Paper is cheap, biodegradable, thin and flexible, making it an ideal base material for single-use tests. The paper-based microfluidic fuel cells created by Juan Pablo Esquivel, at the Barcelona Microelectronics Institute of the National Microelectronics Centre, IMB-CNM (CSIC), in Spain, and colleagues, were inspired by the convenience and simplicity of lateral flow test strips – pregnancy tests are probably the most well-known example of these – and take advantage of capillary diffusion to transport reactants without external pumps.

But unlike many commercial lateral flow tests that rely on small button-cell batteries for power, Esquivel’s system does not require an external power source. ‘Paper microfluidics has simplified fluidic handling in portable devices by eliminating the need for pumps.
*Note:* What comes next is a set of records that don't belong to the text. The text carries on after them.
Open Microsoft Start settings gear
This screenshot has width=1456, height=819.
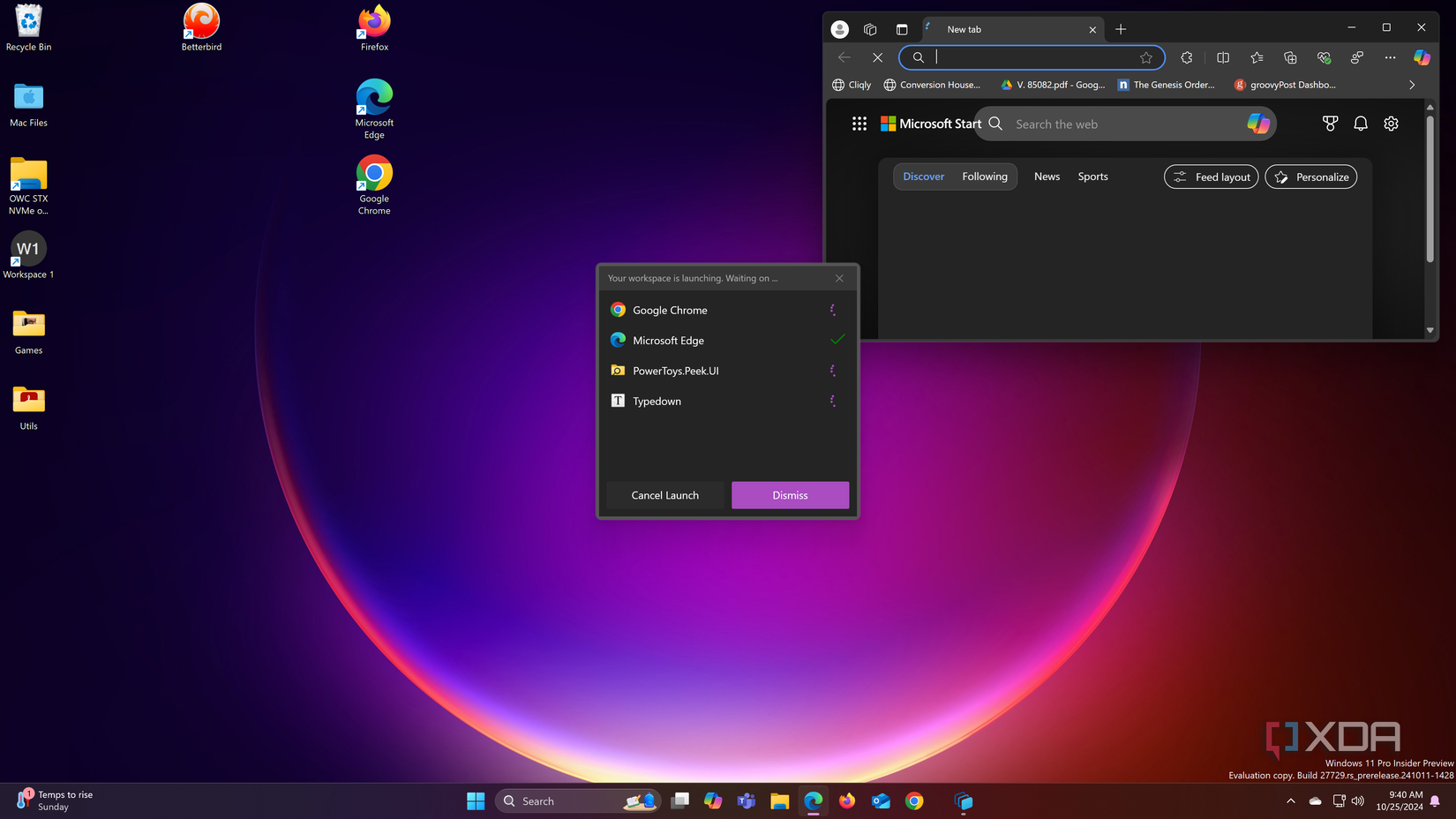tap(1391, 124)
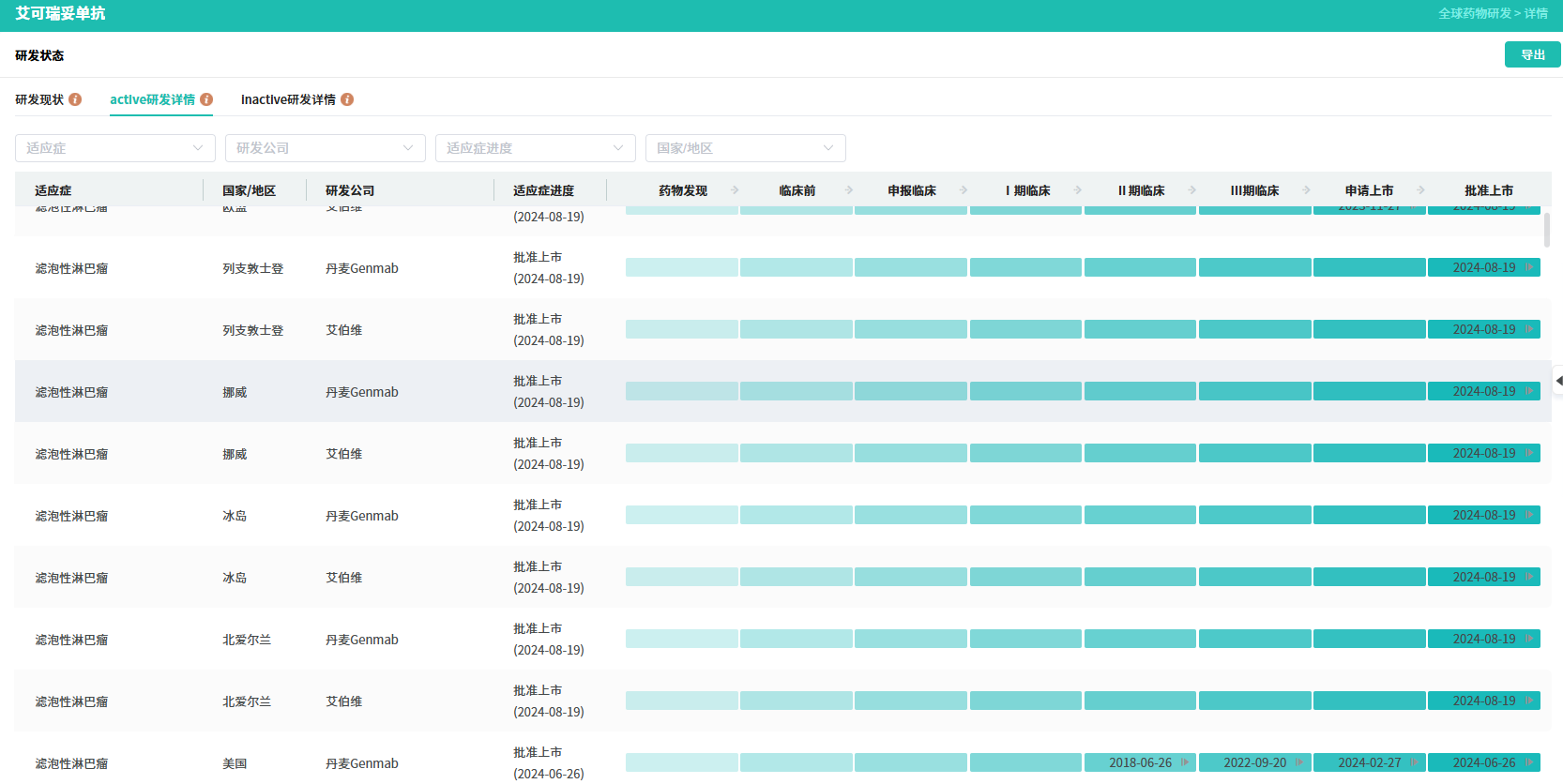Switch to the inactive研发详情 tab
1563x784 pixels.
(288, 99)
However, many of these devices still rely on external readers to perform a measurement and express the result. The integration of an electrical power source within the same disposable package allows us to run a diagnostic device without any external instrumentation,’ explains Esquivel.

Fuel cells use catalysed electrochemical reactions to convert fuels into electricity. The paper in Esquivel’s system stores both the potassium hydroxide electrolyte and the methanol fuel for the fuel cell but they only mix and generate electricity on the addition of a sample, in this case water. The water dissolves the solid potassium hydroxide, which then flows towards the methanol and electrodes. It means the addition of the sample to be tested could trigger the reaction that generates the power to run a diagnostic device.
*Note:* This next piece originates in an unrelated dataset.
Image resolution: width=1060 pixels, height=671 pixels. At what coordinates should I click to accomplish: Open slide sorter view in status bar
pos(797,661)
Emmanuel Delamarche, a point-of-care device expert at IBM Research in Zurich, Switzerland says the system is very clever. ‘It is the type of work that completely makes sense when you learn about it but that was probably not easy to conceive and implement. In fact, realising an electrochemical reaction using a passive paper device requires a lot of synchronisation between the release and diffusion of reagents with the flow of electrolyte. It is really about timing what chemical goes where and when, without relying on external actuation.’
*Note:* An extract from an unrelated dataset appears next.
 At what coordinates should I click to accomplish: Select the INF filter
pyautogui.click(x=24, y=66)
Delamarche goes on to add that as the power delivered by this fuel cell lasts for a few minutes it is clearly sufficient for quick data capture but may be challenged by tests requiring a more continuous monitoring of biochemical reactions. ‘I guess an obvious next step would be to combine a lateral flow device with a paper-based fuel cell for specific diagnostic tests.’

Esquivel says he used methanol fuel as a proof-of-concept for the paper device but that he is now working on modifications to the electrode catalysts so that they will work with ‘an interesting fuel present in many biological sources’ – glucose.